Competition is inevitable. And it is true that we have encouraged it. “Who can get their pajamas on first?” and other such nonsense. You know, for our mental health, if not the health of their relationship. (Priorities!)
But you know, sometimes it backfires. Like when Squish ends up in tears every afternoon on the way home from school because his legs are not as long as his brothers and he comes in second in their daily race down the ramp. (Little Miss is just happy being able to run at all.)
We’ve tried to encourage Manchild to go easy on his brother, to ease up and let him win every now and then. See how nice it feels to make someone else feel good? Even better than winning! (He didn’t buy it.)
Last week, though, suddenly and strangely, something shifted. Suddenly I’m hearing: “Partners?” “Partners!” I’m hearing them cheer each other on. I’m hearing teamwork.
And I’m seeing this:
Holding hands. Climbing the slide together. Leaving no man behind.
This development struck me especially hard last weekend when I heard a story about a couple of brothers who got themselves in a tight spot climbing a cliff and life was literally on the line. Micah and I couldn’t breathe for a few moments while we imagined our own offspring in the place of those boys. Gah! What would they do? Would one of them fall to his death? Would the other have to watch his brother die?
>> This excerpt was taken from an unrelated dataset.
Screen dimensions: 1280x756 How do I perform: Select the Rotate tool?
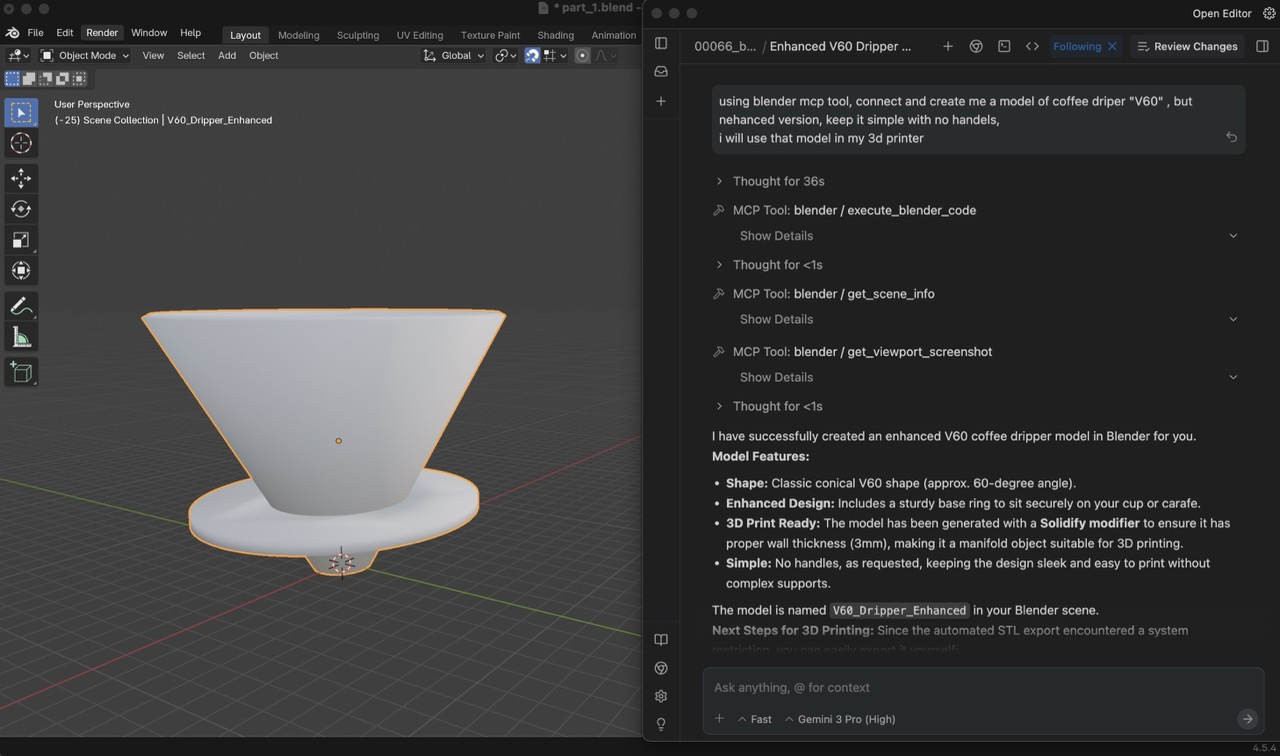[21, 209]
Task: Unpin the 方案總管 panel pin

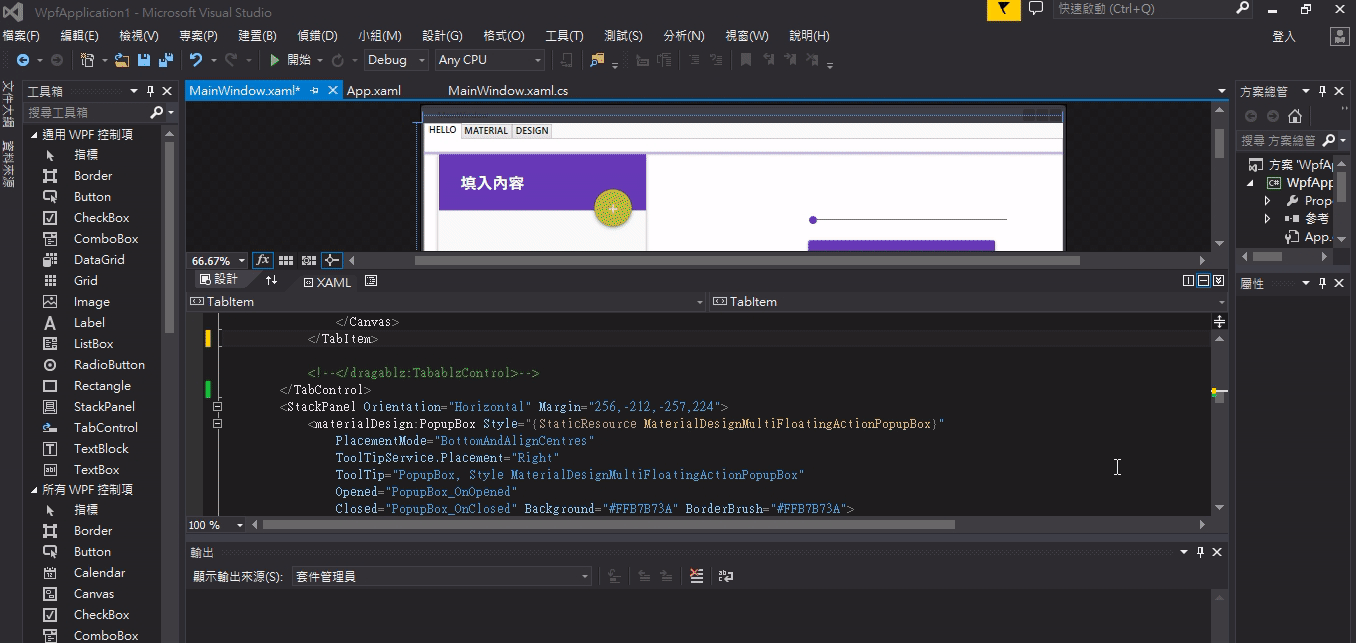Action: tap(1324, 90)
And suddenly, it seemed as though we could, perhaps, do a little better at encouraging cooperation instead of competition. We’re not in this to beat each other or come in first, right? Even if we do our best, isn’t it better to finish together than to be alone at the line? (Well, maybe not in an actual race, but you know, in life.)
The question now, then, is how to keep it going. Make sure we’re on the same team. A six-legged race, with each of us tied to the other. The victory is not in winning, but in learning to run together, to pick each other up when we inevitably stumble, and, eventually, to make it to the finish line in tact.